Arafat Bouachiba: Zijn allochtonen de eerste slachtoffers? Discriminatie op de arbeidsmarkt was er al voor de crisis, maar wordt er nu door versterkt. Om die discriminatie aan te pakken moet je natuurlijk wel kunnen bewijzen dat de werkgever echt discrimineert.
Wij geloven niet in positieve discriminatie, maar pleiten voor een betere ondersteuning van de meldpunten die naar het voorbeeld van het Gentse “Meldpunt discriminatie” zijn opgericht. Er moet gestreefd worden naar een betere samenwerking met het Centrum voor Gelijkheid van Kansen en Racismebestrijding.
Elke Decruynaere: Er bestaan al wettelijke middelen, zoals de anti-discriminatiewet en het Vlaamse gelijkekansendecreet, maar die leveren niet genoeg op. Daarom vinden wij het zeer belangrijk dat er de praktijktests ingevoerd worden, en dat die rechtsgeldig zijn. Want het is duidelijk dat allochtonen de eerste slachtoffers van de crisis zijn. Dat ligt eraan dat allochtonen overwegend in slechte statuten tewerkgesteld zijn, maar ook aan het zogenaamde last-in – first-out-mechanisme: allochtonen werden pas aangeworven als er bijna geen Belgische werklozen meer waren.
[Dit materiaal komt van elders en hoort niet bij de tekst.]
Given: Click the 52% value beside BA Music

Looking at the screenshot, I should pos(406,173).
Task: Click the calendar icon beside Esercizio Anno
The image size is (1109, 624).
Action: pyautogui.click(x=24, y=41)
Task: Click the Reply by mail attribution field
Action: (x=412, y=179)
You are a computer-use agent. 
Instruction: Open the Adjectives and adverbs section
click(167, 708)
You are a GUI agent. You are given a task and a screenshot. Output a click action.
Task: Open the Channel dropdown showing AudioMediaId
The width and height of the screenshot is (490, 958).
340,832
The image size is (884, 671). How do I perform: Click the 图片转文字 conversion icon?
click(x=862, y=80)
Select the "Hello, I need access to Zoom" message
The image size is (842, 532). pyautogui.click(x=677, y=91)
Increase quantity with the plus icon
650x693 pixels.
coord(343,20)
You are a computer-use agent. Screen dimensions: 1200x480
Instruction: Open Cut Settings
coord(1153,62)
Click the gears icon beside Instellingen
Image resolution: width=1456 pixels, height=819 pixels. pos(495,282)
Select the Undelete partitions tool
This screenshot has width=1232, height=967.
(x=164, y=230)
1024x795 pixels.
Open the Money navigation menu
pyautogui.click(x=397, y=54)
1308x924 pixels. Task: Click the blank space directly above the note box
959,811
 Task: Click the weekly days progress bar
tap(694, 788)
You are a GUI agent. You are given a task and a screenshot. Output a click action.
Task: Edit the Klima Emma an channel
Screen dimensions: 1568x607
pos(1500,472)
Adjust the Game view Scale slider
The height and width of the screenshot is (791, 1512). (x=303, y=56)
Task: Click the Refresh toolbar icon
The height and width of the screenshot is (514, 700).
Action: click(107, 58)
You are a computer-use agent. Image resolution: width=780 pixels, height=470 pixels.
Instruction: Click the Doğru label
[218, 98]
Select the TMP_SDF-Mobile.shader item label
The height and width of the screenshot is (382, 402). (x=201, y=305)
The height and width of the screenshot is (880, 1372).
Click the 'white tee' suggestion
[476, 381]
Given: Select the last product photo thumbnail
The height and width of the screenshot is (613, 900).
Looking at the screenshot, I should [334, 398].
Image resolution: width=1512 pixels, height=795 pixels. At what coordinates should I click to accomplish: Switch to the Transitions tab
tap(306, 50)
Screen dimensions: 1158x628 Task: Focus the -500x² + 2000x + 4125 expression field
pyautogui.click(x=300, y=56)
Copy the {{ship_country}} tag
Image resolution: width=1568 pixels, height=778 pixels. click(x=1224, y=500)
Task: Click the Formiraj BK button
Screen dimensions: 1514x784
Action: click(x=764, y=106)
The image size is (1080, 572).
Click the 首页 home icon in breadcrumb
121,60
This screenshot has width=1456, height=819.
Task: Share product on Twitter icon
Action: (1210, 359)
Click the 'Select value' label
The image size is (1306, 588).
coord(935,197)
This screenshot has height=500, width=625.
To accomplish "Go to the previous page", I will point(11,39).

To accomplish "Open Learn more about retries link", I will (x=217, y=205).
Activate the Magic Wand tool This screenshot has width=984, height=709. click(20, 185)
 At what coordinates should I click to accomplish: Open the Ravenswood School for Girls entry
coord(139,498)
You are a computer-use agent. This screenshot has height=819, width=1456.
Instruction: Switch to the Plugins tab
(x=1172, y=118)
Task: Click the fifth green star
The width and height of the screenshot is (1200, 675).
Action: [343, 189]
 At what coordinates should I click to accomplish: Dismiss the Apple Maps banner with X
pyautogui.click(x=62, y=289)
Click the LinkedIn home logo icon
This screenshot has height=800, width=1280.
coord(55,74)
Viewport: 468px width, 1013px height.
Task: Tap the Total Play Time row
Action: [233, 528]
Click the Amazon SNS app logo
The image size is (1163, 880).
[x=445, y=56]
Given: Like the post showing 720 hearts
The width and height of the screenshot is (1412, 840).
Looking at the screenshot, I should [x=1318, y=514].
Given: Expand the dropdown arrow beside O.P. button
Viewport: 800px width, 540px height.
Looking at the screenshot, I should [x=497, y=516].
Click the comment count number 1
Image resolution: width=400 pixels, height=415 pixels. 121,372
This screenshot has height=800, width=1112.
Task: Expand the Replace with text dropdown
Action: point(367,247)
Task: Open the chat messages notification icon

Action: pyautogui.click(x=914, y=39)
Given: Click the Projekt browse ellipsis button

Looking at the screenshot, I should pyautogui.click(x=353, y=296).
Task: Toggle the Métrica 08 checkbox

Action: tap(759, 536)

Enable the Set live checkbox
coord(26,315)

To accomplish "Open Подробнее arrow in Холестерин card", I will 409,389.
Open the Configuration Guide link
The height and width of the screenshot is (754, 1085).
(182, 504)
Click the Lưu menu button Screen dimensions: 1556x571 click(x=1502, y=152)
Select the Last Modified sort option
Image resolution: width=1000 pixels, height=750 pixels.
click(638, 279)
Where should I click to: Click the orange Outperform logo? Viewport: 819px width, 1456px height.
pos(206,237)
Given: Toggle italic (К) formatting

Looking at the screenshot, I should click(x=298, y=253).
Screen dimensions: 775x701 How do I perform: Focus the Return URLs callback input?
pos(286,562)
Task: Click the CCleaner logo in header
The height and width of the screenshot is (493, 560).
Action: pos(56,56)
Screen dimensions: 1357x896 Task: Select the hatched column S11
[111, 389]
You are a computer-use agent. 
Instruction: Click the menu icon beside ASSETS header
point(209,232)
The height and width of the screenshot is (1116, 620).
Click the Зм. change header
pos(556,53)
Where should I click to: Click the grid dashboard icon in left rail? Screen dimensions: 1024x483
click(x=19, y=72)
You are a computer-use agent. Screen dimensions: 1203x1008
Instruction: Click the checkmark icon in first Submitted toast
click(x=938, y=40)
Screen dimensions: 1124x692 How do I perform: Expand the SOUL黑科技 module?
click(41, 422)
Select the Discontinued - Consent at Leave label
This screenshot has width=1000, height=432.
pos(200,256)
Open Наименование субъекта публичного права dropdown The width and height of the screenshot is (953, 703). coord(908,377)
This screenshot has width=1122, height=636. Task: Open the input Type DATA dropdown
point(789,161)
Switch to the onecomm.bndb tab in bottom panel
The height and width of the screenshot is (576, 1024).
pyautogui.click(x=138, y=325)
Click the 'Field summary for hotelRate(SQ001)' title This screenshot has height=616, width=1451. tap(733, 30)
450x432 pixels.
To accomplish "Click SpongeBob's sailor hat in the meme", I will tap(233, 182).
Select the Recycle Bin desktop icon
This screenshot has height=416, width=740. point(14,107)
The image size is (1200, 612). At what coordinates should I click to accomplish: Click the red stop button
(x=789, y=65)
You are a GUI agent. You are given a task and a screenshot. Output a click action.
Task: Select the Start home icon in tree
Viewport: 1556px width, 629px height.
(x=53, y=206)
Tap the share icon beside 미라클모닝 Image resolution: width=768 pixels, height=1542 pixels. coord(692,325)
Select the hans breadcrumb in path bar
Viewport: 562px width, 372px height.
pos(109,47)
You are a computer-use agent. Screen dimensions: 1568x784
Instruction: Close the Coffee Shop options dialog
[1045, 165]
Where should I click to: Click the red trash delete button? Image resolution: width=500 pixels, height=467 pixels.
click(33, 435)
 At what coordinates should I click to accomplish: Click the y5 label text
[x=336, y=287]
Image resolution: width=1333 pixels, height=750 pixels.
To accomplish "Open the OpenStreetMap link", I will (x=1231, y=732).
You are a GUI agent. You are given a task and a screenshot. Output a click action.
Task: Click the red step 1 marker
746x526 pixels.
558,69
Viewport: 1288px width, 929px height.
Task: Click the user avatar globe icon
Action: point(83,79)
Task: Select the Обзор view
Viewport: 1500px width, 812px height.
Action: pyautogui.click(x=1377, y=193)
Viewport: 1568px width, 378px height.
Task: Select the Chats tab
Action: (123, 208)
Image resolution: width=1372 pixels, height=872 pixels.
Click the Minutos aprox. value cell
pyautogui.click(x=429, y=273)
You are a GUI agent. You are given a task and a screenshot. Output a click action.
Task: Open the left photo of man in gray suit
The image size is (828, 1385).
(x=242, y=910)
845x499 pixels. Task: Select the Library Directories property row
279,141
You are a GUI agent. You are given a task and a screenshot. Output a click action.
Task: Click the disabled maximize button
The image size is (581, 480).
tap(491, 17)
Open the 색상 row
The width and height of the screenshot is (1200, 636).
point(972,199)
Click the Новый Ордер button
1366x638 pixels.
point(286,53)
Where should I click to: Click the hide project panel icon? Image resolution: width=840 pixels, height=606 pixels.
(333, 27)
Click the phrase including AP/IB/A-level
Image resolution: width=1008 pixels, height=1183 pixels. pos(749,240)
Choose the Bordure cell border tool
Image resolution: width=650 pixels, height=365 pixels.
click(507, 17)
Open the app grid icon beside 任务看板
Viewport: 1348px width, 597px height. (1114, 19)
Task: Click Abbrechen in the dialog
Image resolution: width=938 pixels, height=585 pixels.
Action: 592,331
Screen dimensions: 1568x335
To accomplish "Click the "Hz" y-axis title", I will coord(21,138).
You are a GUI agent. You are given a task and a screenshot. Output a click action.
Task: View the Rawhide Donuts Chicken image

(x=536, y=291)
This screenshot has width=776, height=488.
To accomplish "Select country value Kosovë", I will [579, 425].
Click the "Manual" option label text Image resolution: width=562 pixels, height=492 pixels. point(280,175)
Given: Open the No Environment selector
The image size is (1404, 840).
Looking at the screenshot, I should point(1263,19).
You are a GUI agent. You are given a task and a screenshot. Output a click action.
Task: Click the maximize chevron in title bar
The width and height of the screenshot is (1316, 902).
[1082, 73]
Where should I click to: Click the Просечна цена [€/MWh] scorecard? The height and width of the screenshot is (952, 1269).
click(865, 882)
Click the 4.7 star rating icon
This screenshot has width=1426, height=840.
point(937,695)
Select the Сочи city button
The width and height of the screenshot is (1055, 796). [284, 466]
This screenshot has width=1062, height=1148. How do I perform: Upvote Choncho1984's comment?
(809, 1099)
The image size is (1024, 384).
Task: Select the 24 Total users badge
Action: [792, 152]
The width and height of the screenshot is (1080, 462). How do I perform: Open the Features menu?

De belangrijkste oplossingen voor deze hoge werkloosheid blijft volgens ons opleiding en het informeren van werkzoekenden.
Veli Yüksel: Allochtonen werken in de klassieke sectoren zoals textiel, metaal, auto-industrie, ... die het hardst getroffen zijn door de crisis. Daar komen de kwetsbare statuten en het interimwerk plus de lage scholingsgraad bovenop. In minder kwetsbare sectoren, zijn allochtonen ondervertegenwoordigd: bij de Vlaamse overheid werken er 700, dat is niet meer dan 2% van het totaal aantal Vlaamse ambtenaren. De stad Gent doet het als werkgever met amper 3,3% allochtone personeelsleden amper beter.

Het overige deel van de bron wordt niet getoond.